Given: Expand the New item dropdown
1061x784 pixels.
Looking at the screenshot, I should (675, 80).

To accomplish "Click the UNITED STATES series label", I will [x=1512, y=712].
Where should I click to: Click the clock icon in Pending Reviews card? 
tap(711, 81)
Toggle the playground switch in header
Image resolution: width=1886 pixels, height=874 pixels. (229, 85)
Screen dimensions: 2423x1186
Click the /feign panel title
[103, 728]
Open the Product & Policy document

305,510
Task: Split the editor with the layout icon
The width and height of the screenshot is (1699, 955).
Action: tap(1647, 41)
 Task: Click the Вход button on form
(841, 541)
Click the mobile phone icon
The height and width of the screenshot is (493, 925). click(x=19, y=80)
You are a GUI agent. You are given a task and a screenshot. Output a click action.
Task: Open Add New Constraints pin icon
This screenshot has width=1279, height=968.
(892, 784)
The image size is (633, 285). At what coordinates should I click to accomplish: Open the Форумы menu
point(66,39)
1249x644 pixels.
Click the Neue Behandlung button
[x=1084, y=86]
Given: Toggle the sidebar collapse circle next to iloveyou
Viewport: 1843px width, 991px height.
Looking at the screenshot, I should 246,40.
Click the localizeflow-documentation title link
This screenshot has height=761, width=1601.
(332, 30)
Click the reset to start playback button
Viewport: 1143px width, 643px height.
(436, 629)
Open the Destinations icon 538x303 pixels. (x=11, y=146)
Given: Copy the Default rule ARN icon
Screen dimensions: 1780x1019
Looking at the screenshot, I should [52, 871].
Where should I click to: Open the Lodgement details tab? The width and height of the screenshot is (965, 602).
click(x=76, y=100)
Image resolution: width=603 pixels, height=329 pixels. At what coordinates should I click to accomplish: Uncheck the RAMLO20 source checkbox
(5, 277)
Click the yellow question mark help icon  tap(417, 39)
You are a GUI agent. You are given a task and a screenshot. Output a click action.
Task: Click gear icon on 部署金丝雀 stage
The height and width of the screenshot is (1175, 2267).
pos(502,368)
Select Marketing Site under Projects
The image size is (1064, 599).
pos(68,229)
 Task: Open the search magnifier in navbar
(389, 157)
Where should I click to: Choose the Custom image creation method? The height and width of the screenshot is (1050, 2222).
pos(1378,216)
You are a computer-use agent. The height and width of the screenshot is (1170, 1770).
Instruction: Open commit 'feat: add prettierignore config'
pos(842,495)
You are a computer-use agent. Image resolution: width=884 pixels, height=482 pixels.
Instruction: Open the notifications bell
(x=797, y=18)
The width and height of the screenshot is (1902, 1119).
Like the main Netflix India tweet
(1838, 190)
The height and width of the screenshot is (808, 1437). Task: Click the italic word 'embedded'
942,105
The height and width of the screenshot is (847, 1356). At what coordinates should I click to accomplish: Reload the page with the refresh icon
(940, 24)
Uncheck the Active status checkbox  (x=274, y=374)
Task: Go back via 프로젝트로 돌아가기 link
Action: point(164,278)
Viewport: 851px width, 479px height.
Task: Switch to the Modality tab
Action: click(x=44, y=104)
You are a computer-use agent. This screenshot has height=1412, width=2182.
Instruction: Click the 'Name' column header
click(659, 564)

──────

ASSIGNMENT: Once more, print all the records exactly.

SOLUTION FOR THIS EXERCISE:
Given: Expand the New item dropdown
1061x784 pixels.
Looking at the screenshot, I should (675, 80).

To accomplish "Click the UNITED STATES series label", I will [x=1512, y=712].
Where should I click to: Click the clock icon in Pending Reviews card? 
tap(711, 81)
Toggle the playground switch in header
Image resolution: width=1886 pixels, height=874 pixels. (229, 85)
Screen dimensions: 2423x1186
Click the /feign panel title
[103, 728]
Open the Product & Policy document

305,510
Task: Split the editor with the layout icon
The width and height of the screenshot is (1699, 955).
Action: tap(1647, 41)
 Task: Click the Вход button on form
(841, 541)
Click the mobile phone icon
The height and width of the screenshot is (493, 925). click(x=19, y=80)
You are a GUI agent. You are given a task and a screenshot. Output a click action.
Task: Open Add New Constraints pin icon
This screenshot has width=1279, height=968.
(892, 784)
The image size is (633, 285). At what coordinates should I click to accomplish: Open the Форумы menu
point(66,39)
1249x644 pixels.
Click the Neue Behandlung button
[x=1084, y=86]
Given: Toggle the sidebar collapse circle next to iloveyou
Viewport: 1843px width, 991px height.
Looking at the screenshot, I should 246,40.
Click the localizeflow-documentation title link
This screenshot has height=761, width=1601.
(332, 30)
Click the reset to start playback button
Viewport: 1143px width, 643px height.
(436, 629)
Open the Destinations icon 538x303 pixels. (x=11, y=146)
Given: Copy the Default rule ARN icon
Screen dimensions: 1780x1019
Looking at the screenshot, I should [52, 871].
Where should I click to: Open the Lodgement details tab? The width and height of the screenshot is (965, 602).
click(x=76, y=100)
Image resolution: width=603 pixels, height=329 pixels. At what coordinates should I click to accomplish: Uncheck the RAMLO20 source checkbox
(5, 277)
Click the yellow question mark help icon  tap(417, 39)
You are a GUI agent. You are given a task and a screenshot. Output a click action.
Task: Click gear icon on 部署金丝雀 stage
The height and width of the screenshot is (1175, 2267).
pos(502,368)
Select Marketing Site under Projects
The image size is (1064, 599).
pos(68,229)
 Task: Open the search magnifier in navbar
(389, 157)
Where should I click to: Choose the Custom image creation method? The height and width of the screenshot is (1050, 2222).
pos(1378,216)
You are a computer-use agent. The height and width of the screenshot is (1170, 1770).
Instruction: Open commit 'feat: add prettierignore config'
pos(842,495)
You are a computer-use agent. Image resolution: width=884 pixels, height=482 pixels.
Instruction: Open the notifications bell
(x=797, y=18)
The width and height of the screenshot is (1902, 1119).
Like the main Netflix India tweet
(1838, 190)
The height and width of the screenshot is (808, 1437). Task: Click the italic word 'embedded'
942,105
The height and width of the screenshot is (847, 1356). At what coordinates should I click to accomplish: Reload the page with the refresh icon
(940, 24)
Uncheck the Active status checkbox  (x=274, y=374)
Task: Go back via 프로젝트로 돌아가기 link
Action: point(164,278)
Viewport: 851px width, 479px height.
Task: Switch to the Modality tab
Action: click(x=44, y=104)
You are a computer-use agent. This screenshot has height=1412, width=2182.
Instruction: Click the 'Name' column header
click(659, 564)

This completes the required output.